ミラスとの取引
ミラスは妖艶な雰囲気をまとった女性だ。所作もしなやかで、無駄がない。少々目のやり場に困ることもあるが、僕は何とか平静を装った。
全身完全武装のルテアとは大違いだと、僕は思った。
「で、あなたが目当てのものだけど、残念ね。今は在庫を切らしてるの。代替品なら用意できるけど――」
「なら、他を当たろう」
「ちょっと待ちなさいよ」
アムリボーが立ち去ろうとするのを見て、ミラスは食い気味に言った。
僕のほうを見て、アムリボーが口角を上げる。彼は駆け引きをしているのだ。ミラスが興味を示しているうちに、アレを確実にゲットするために。
だが、『アレ』とはなんだろう。これまでの会話から察するに、そう簡単に手に入らなさそうだが。
「話は最後まで聞いて」
「聞かなかったのはそっちのほうだ」
「話をぶり返さないで」
ミラスは怒っているようにも見えるが、対照的にアムリボーは楽しんでいるようだ。自分が優位に立っていることで、ミラスを手玉に取っているのだ。
「それで? モノがないのに、どうやって取引する?」
「私の体で払う」
……え? 聞き間違いじゃないよね? 自分の体を売って、『アレ』を用意するってこと? この街にも売春宿はあるらしいけど、そんな軽々しく売っちゃえるもんなの?
動揺したのは僕だけじゃないらしい。
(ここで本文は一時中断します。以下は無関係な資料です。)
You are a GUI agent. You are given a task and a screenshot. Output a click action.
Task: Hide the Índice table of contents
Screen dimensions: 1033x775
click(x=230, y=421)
さっきまで余裕の表情を浮かべていたアムリボーにも、戸惑いの色が見て取れる。
「お、おい。何もそこまでしなくても――」
「あなたのためじゃないわ。自分自身のためよ。そうするよりほかないもの」
「だからって、それはないだろう。お前もまだ若いんだ。他の選択肢だってあるはずだ」
「若いからこそよ。歳をとってからじゃ、こんなことできないかもしれない」
「いや、ダメだ。自分を犠牲にしてまで、お前に無理強いさせたくはない」
「別にかまわないわ。血をあげるくらい、どうってことないもの」
「血!?」
思わず声が出てしまった。
会話を中断されたことで、僕は二人の視線を一身に浴びた。二人とも、「どうした?」みたいな顔をしている。
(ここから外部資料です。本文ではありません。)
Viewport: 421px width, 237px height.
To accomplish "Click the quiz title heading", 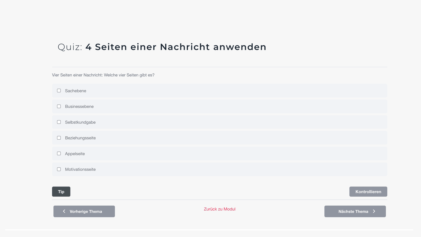I will point(162,47).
「血って、ちょっと大げさじゃないですか……? そりゃ、子供ができちゃうかもしれないけど……。いやいや、ミラスさんの血が貴重じゃないって言ってるわけじゃないんですよ? ただ、これってそんな大層な話なのかなって」
慌てて弁明したものの、二人の表情は変わらない。
「子供って、お前、何の話をしてるんだ?」
アムリボーが不思議そうに言った。
「だって、その、僕らが『アレ』を買うために、ミラスさんはどこかで売春しようとしてるんでしょ?」
「「は?」」
二人の声が重なる。
そのあと、室内に男女の笑い声がこだました。
「お前、ミラスが誰かに体を売ると思ってるのか?」
「私がそんなことするわけないでしょ」
どういうことなのか、全くわからない。
会話に置いていかれた僕に、笑いをこらえながらアムリボーが説明してくれた。
「これから俺たちが行くルーテルムダークにはな、猛毒を持つといわれる植物の群生地があるんだ。そこを通り抜けないと、目指す場所にはたどり着けない。だから万が一、毒を受けてしまったときは、解毒する必要があるんだが、解毒剤に人の血が必要なんだよ」
あ、そーゆーことね。ふーん。
「あなた、なかなか面白いわね」
ミラスがカウンターに肩肘をついてこちらを見る。
そのあまりにも艶めかしい立ち居振る舞いと、絶妙なアングルから見える胸元のせいで僕は咄嗟に目を伏せた。
「ウブなところも可愛いじゃない」
会話の恥ずかしさとミラスの発言もあって、僕の心臓は飛び跳ねるウサギのように高鳴った。
いいから、さっきのことは忘れてくれ。そんでもって、さっさと取引を終わらせて城に戻ろう。
「まあ、ミラスがそこまで言うなら仕方がない」
アムリボーがやれやれといった感じで首を振る。
「決まりね。それじゃ、支度してくるから」
よかった。やっとここから去れる。
「伝承の旅人じゃないが、仲間が増えるのはいいことだな」
独り言のようにアムリボーは言った。
「仲間?」
どういうことだ? ミラスはここで血を採って、僕たちにくれるんじゃないのか?
「ああ。ミラスも同行する」
「ええ!?」
これ以上心臓に負担をかけたら、倒れるかもしれない。
「血は新鮮なものじゃないと効果が出ないからな」
「じゃあ、この店はいったい何の店なの……?」
僕はこの質問したことを、後悔することになる。
「奴隷だ」
今度こそ僕は卒倒した。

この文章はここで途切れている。